The subjects who I find to be the most interesting are the girls. Jackie, Lynn, and Sue grew up together in a working class neighborhood, and from there have each made their own paths into adulthood. Lynn shyly tells us that she wants to work at Woolworth’s, and at 21 is married and working as a librarian. She seems to enjoy her work. For some reason I find it really empowering to watch these girls grow into young women. While married at 19 and working for a bank doesn’t seem to be today’s version of an independent woman, it’s clear that Jackie has made choices in her life that have gotten her to where she is. Lynn remains unmarried until age 24, and works for a travel agency, doing something she truly loves. Looking back using such a small lens (the lives of these three girls) rather than looking at an entire movement, is really interesting. Feminism is at work here, but the angry women we associate with the second wave movement are not in the forefront of this story.

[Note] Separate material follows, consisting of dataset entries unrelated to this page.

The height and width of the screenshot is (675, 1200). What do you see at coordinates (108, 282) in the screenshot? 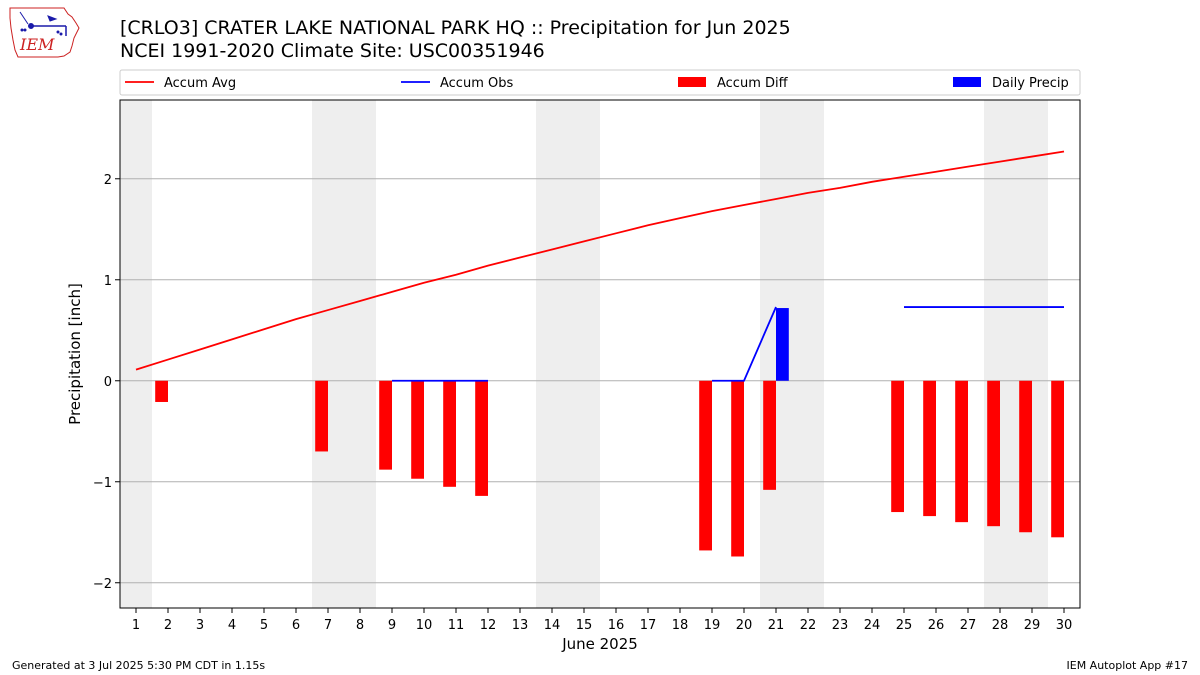
I see `y-tick-label: 1` at bounding box center [108, 282].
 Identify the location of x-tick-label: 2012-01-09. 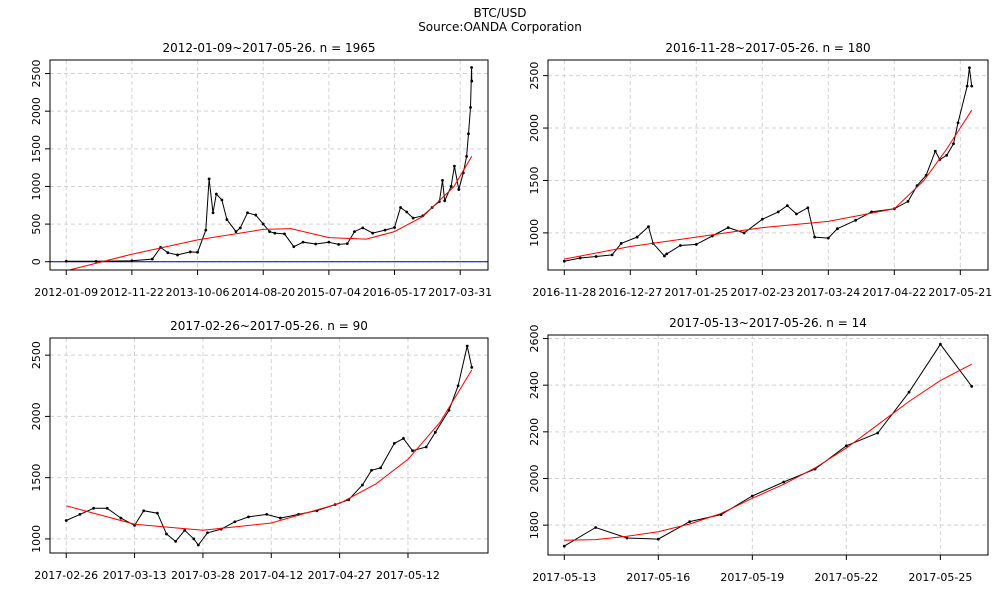
(66, 292).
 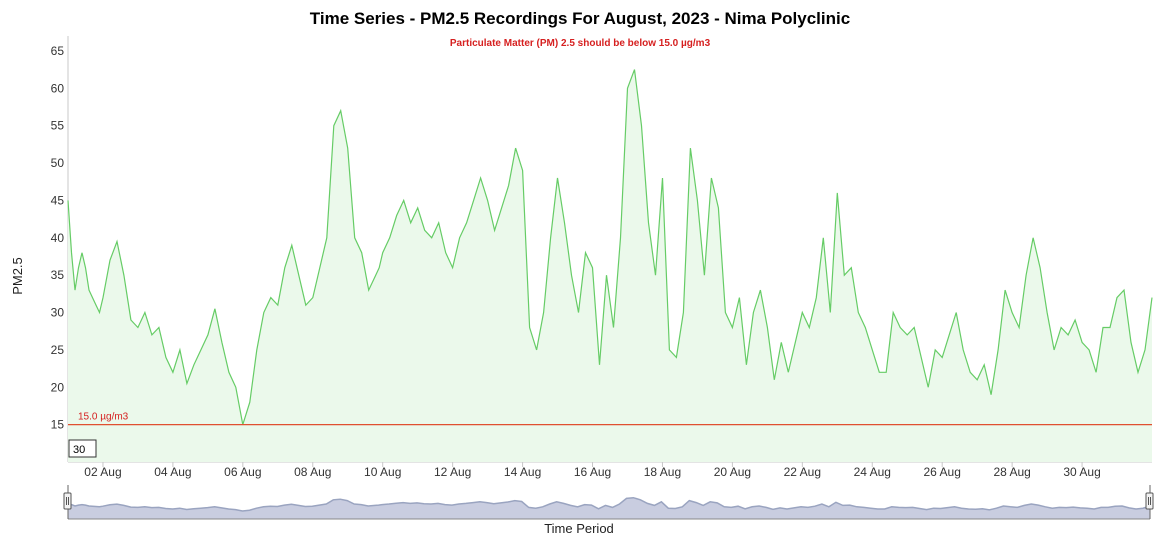 I want to click on navigator-handle-right, so click(x=1150, y=501).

Suzy, on the other hand, was raised by very wealthy parents, and groomed to attend the best schools money can buy. By 16, Suzy drops out of school to travel. In a weird way, I have a bizarre respect for Suzy’s choices to leave school. I wonder if her wealth makes me feel like this is okay for her, where as if I had heard that Jackie, Lynn, or Sue had dropped out at 16, I’d have assumed that they were knocked up, settling, had gotten into trouble. While Suzy is doing well financially (appears to be bankrolled by her parents) she lacks a career as the other, working class, girls do. I don’t know if this is saying anything in particular, but I think it’s fascinating.

Jackie, Lynn, and Sue, age 7

I’m currently watching AMC’s Mad Men, and have realized that these women are the same generation as Sally Draper. What I particularly like about the first film in the series is that it focuses on these girls as main characters. We see what these girls think about things, not what they are told to think, how they are told to behave, how adults react to their actions. All of the subjects are incredibly candid. I’m unsure of the coaxing that they received from the film makers, but the opinions stated by the children seem incredibly honest.

My favorite subject is Neil, from Liverpool (pictured below). He is hilarious, bright. At 7, he wants to be an astronaut or a coach driver. At 14, he is unsure of what he wants to be, but knows that he wants to travel. I’ve done some light reading and learn that Neil at the time of 21 Up is homeless. You have to wonder what went “wrong” between age 14 and 21. Why Neil, a boy from the suburbs, is squatting in London, while Tony, a boy from a poor family in the East End, is doing fine for himself, taking yearly vacations to Spain. Neil, who is the social mean of the group, seems to have made the most drastic jump. I was saddened to hear about Neil’s hard times, but reading further, things do look up for Neil.

Neil, 14

Anyway, this is an amazing series so far. Three films in, I felt moved to write about it. I highly, highly suggest checking this out. I believe that it’s consumable in a long weekend. All episodes are streaming on Netflix.